The number of differentially expressed transcripts in the PBC in the present study was lower than previously observed in patients with early diffuse disease with severe internal organ involvement in the SCOT study . However, we and others have observed similar number of differentially expressed genes in SSc PBCs in more representative patient samples [43, 44]. In order to account for the fact that the SSc gene expression profile in skin is more distinct than in PBCs in comparison to healthy controls, we complemented the comparison of differentially expressed transcripts/proteins across the three tissue types by assessment of networks of connected proteins (WAPs) and global concordance analysis of between sample similarities.
In relation to SSc pathophysiology, consistently with previously published data [43,44,45,46,47,48,49], interferon response pathways were among the top upregulated pathways in both SSc PBC and skin transcriptome in the present study. Notably, several prominent IFN inducible genes (IFI27, MX1, OAS2, and HERC5) were among a limited number of transcripts whose expression in the PBC transcriptome directly correlated with their expression in the skin tissue, indicating that there is a biological link between the IFN signature in the PBCs and disease affected tissue in SSc. This finding is consistent with the previously reported strong correlation of the IFN gene expression signature in PBCs and disease affected tissue in systemic lupus erythematosus (skin), dermatomyositis (muscle), and SSc (skin) .

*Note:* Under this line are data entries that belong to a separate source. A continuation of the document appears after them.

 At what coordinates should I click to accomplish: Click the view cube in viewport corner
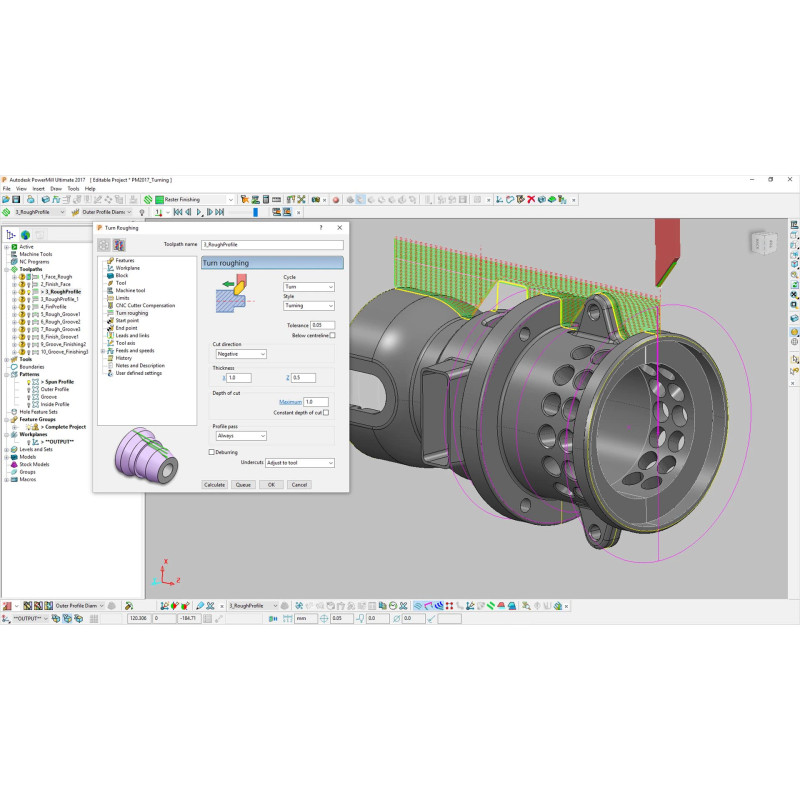[x=762, y=242]
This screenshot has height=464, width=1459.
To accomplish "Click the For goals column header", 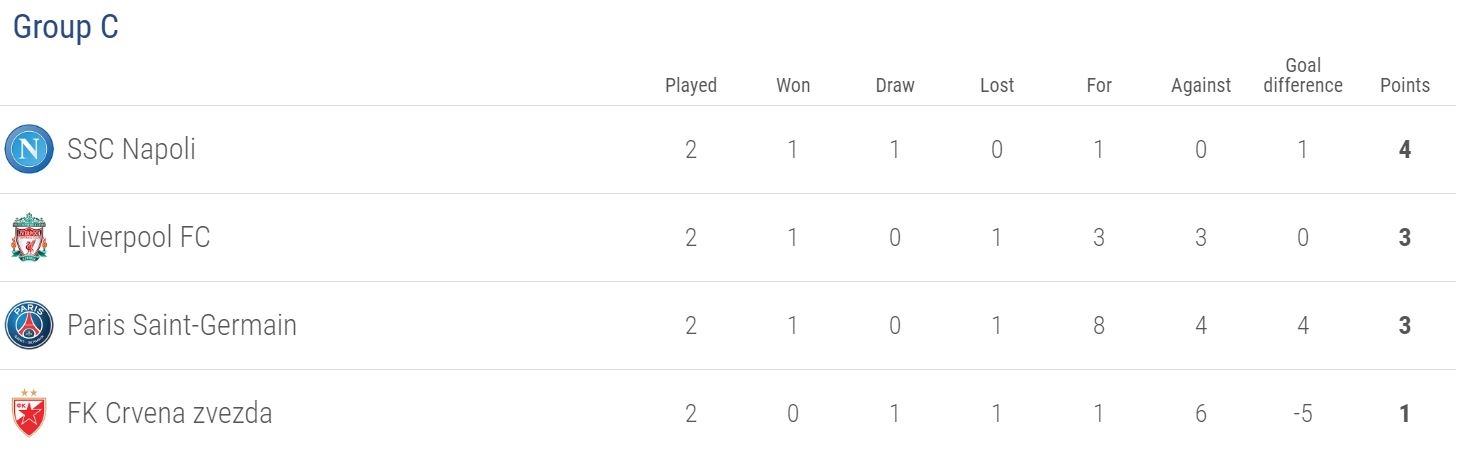I will 1099,85.
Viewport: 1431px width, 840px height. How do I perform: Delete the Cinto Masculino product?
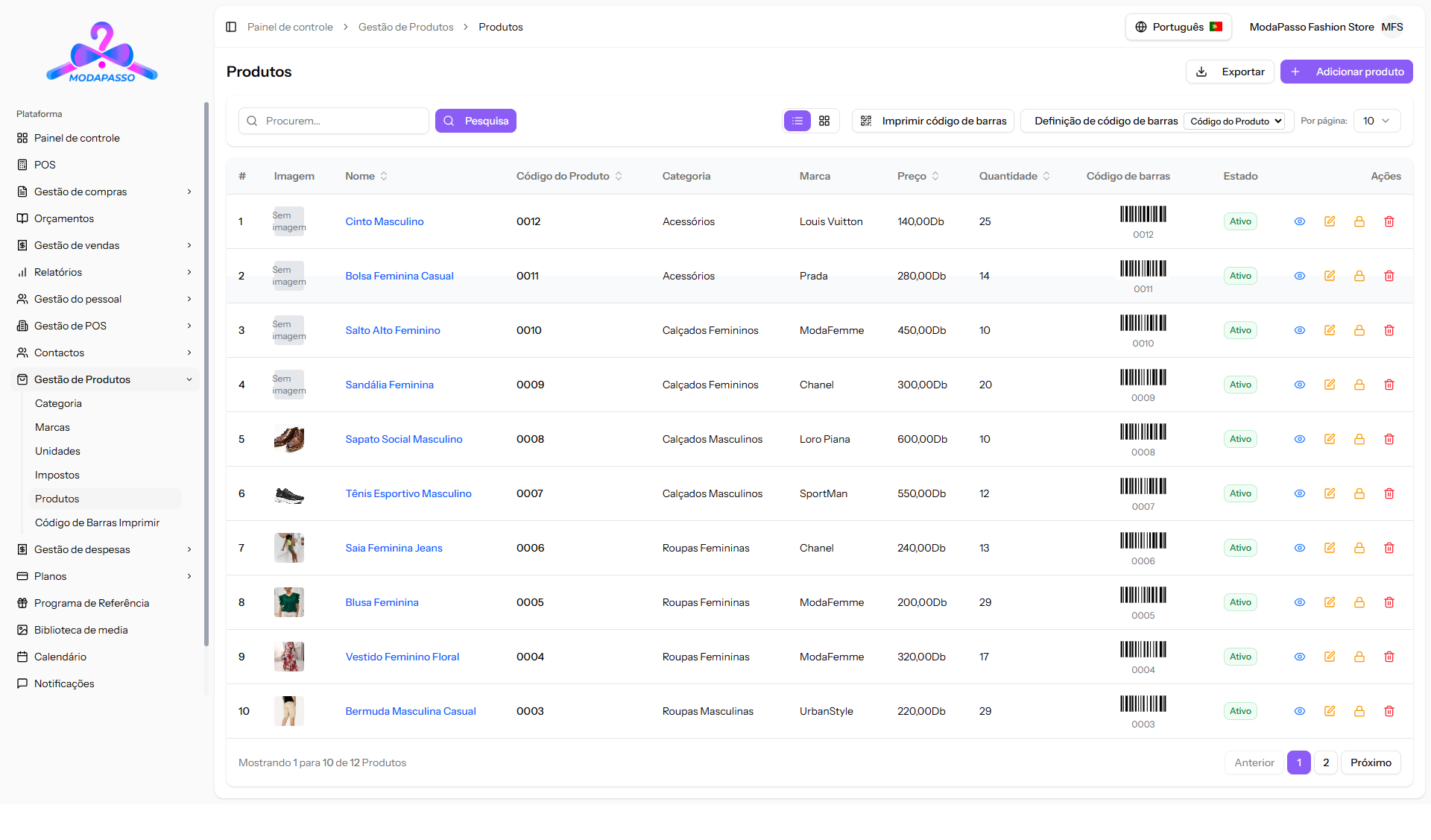click(1389, 221)
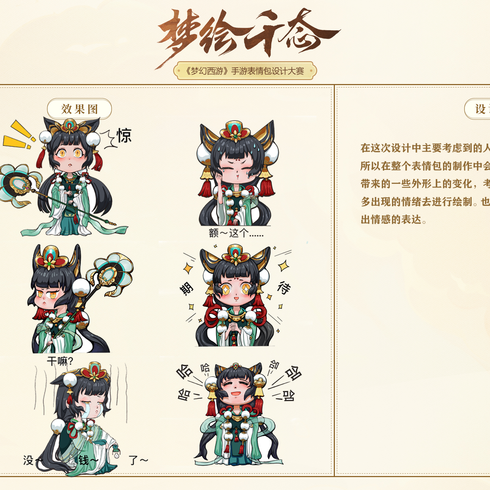Click the 没 text beside crying sticker
Image resolution: width=490 pixels, height=490 pixels.
(28, 460)
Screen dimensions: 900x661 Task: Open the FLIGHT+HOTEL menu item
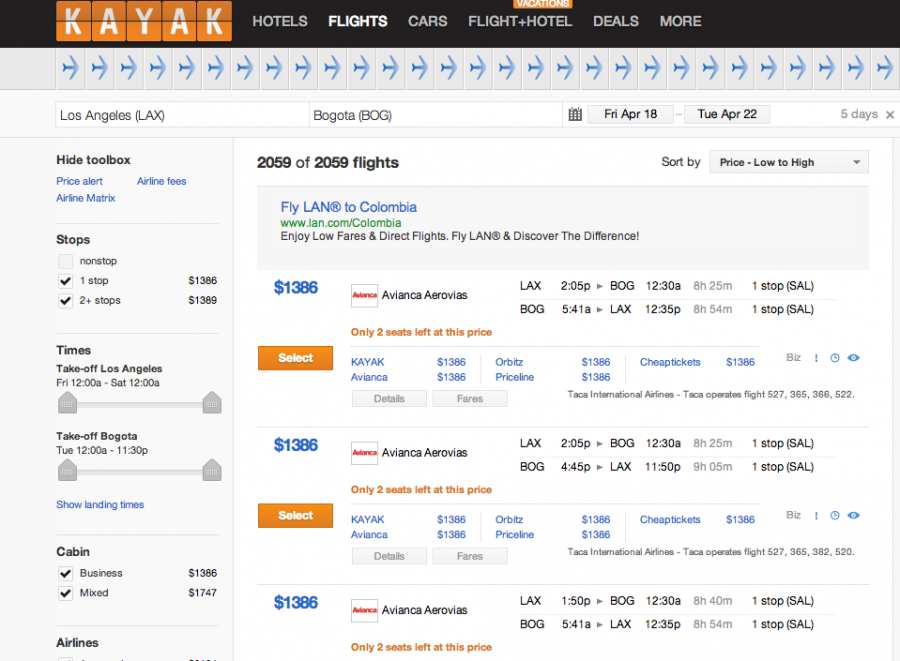(520, 21)
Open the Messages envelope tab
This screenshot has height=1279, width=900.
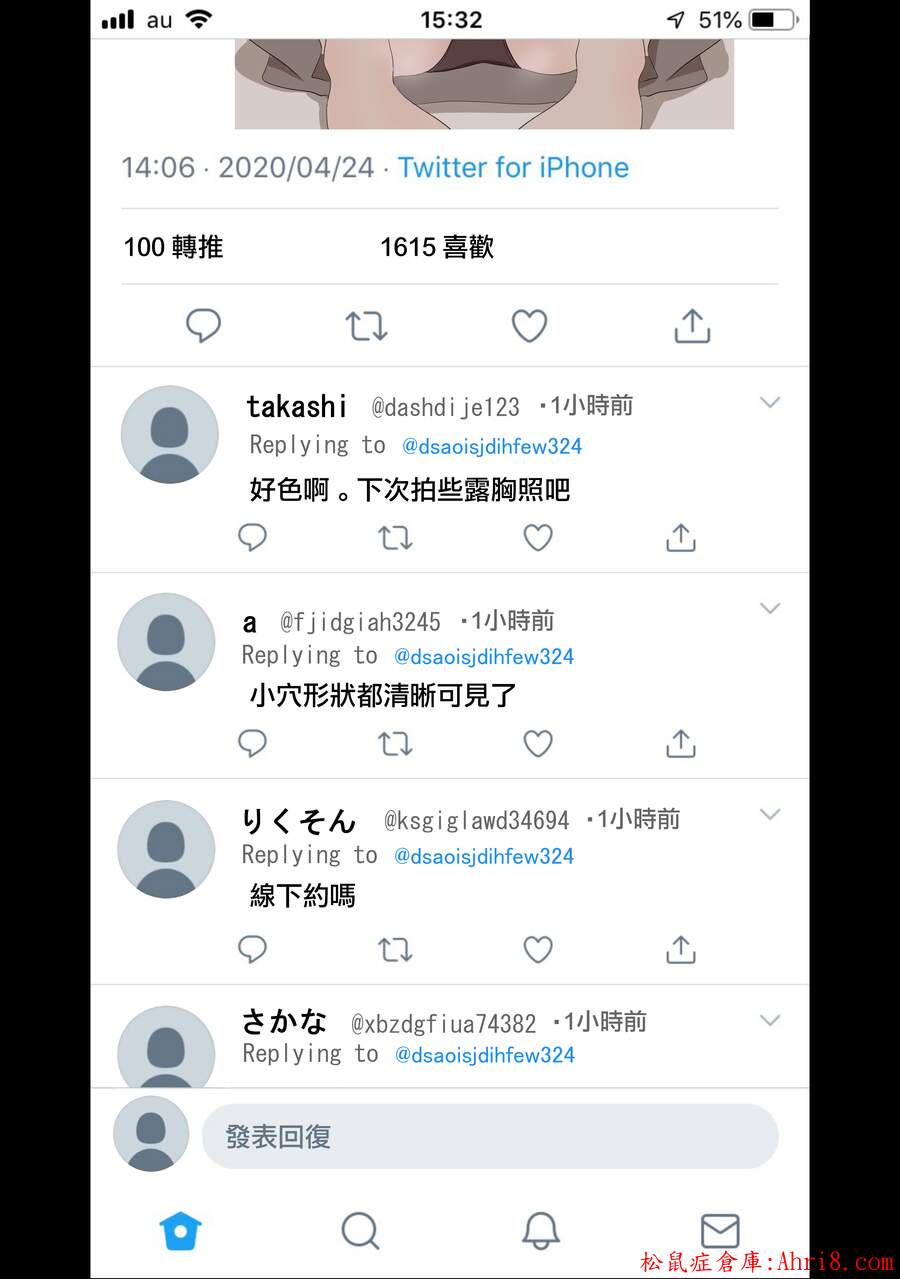(719, 1231)
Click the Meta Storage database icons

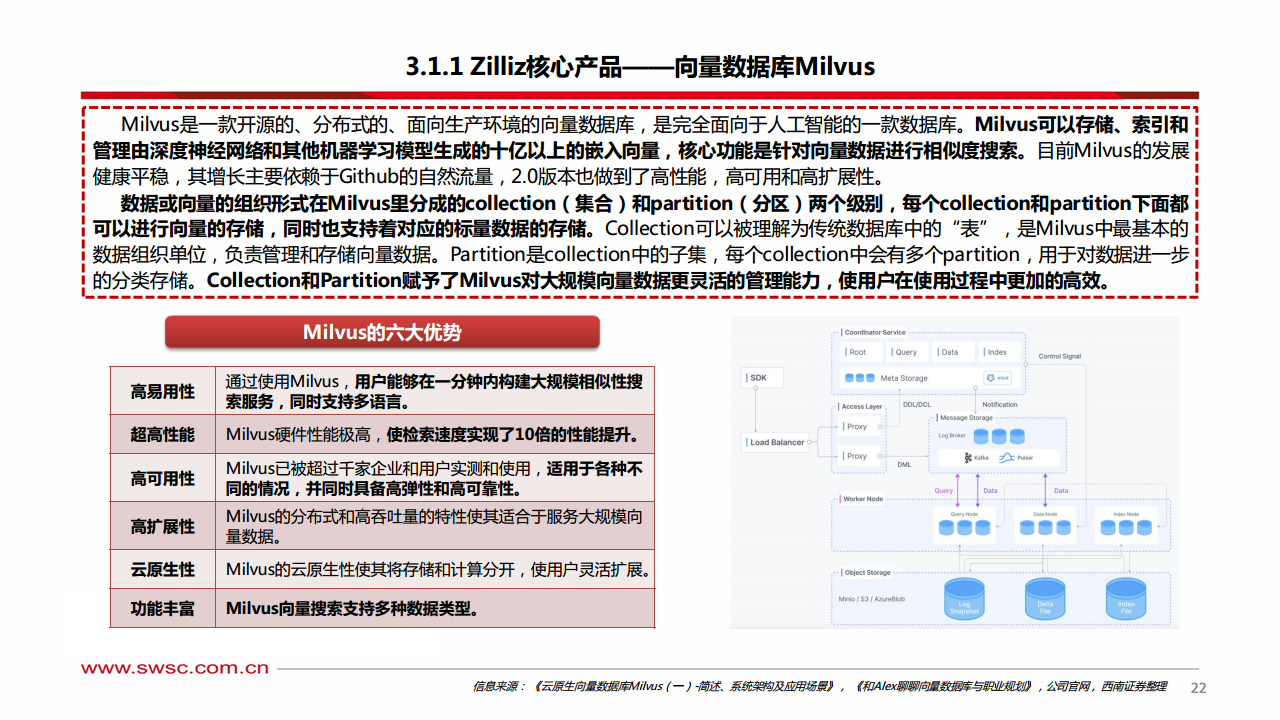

The present study has several strengths. To our knowledge, it represents the first, multi-level examination of serum proteome, PBC, and skin gene expression data in concurrently collected samples in patients with SSc. Furthermore, the utilized proteomic platform enabled reliable assessment of a large panel of serum proteins involved in various disease processes. Moreover, the utilized analytic approach goes beyond assessment of differentially expressed proteins and included examination of networks of connected proteins and concordance of between sample similarities. As a result, we have provided three lines of evidence supporting the plausibility of serum proteome reflecting disease process at the end-organ level in SSc: (1) globally, the correlation of the differences between SSc and Cont is more pronounced for serum proteins and corresponding skin, rather than PBC transcripts; (2) serum proteins differentially expressed in SSc are more significantly connected on the pathway network to the skin, than to PBC transcripts dysregulated in disease; and (3) overall concordance of between-subject similarities across the entire serum protein and skin transcript datasets is more pronounced in SSc patients than in healthy controls.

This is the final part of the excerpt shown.